We focus on prevention and early diagnosis
Beware of habits. This is the first rule of prevention in oncology, and certainly endometrial cancer, which originates from the innermost part of the organ mucosa, does not escape this indication. In particular, it seems that obesity and overweight increase the risks of developing it, so a healthy diet (pay particular attention to saturated fats and excess red meat, as well as too many simple sugars, too many calories and lack of fiber) and regular physical activity are fundamental preventive factors. For the rest, the hormonal situation could also play a role and should be reported to the doctor, especially if the menstruation came very early, if the menopause is late and if there were no pregnancies. Particular attention should then be paid to possible hereditary or even genetic factors, such as Lynch syndrome (well known for its correlation with a greater risk of colon cancer) significantly increases the risk of developing this form. In this sense, obviously when there have been cases of illness in the family or in any case if there are specific risks, it is important to "target" the situation directly with periodic visits and checks with transvaginal ultrasound, to quickly identify any injuries. In terms of signs and symptoms, in addition to the abnormal blood loss typical of the early stages of the disease, when the picture progresses, pains in the lower abdomen and lower back can also occur and above all the swelling of the lymph nodes, the classic "glands", in the groin, which can also cause swelling in the legs.

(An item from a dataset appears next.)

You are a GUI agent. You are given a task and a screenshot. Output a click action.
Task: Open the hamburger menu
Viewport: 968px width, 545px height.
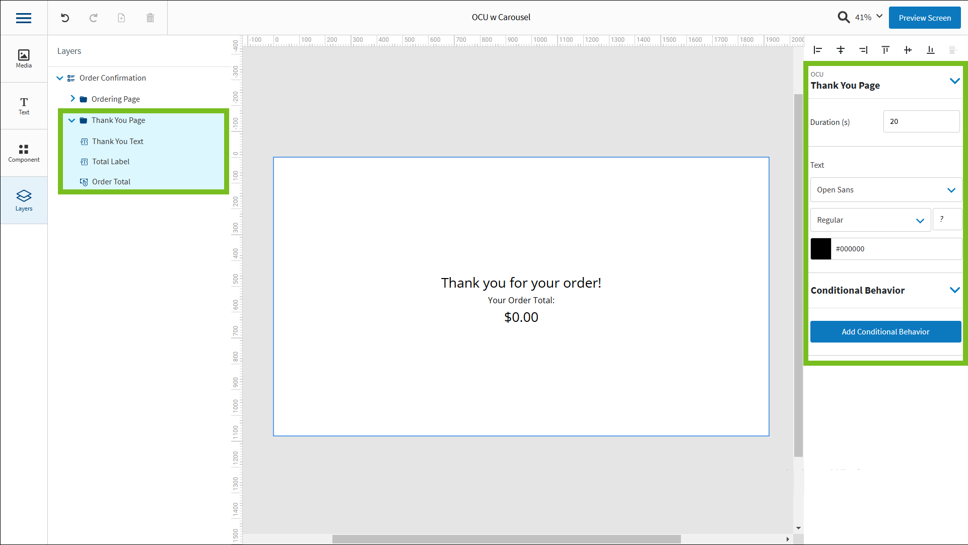click(23, 18)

In this way it is possible to hypothesize the presence of a potentially “fearful” lesion. And it is at this point that the specialist proceeds with a specific endoscopic examination, called hysteroscopy, which allows not only to view the mucosa of the organ directly from the inside but also to take small tissue samples that can then be examined. If the test proves positive, then, the doctor can prescribe specific radiological tests to assess the local and remote situation well, defining the ideal treatment path for each woman based on her condition and the spread of the disease. Generally in the initial stages and beyond, a surgical removal of the uterus is carried out, which is almost always associated with the removal of the ovaries, tubes and lymphatic glands closest to the area. Then, case by case, we can also think of supportive treatments, to reduce the risk of the tumor recurring, ranging from radiotherapy, sometimes very localized, to targeted chemotherapy. If, however, as unfortunately can happen, the lesion is recognized when it is already in an advanced stage, the treatment is studied using the different weapons in the hands of the specialist. It should not be forgotten that, in the less severe forms with a slowly growing tumor, treatment with hormones can also be of significance. Once these therapies have been completed, the path of monitoring and control of the lesion then begins, according to stages and tests that must be identified case by case, to give the optimal response to each woman.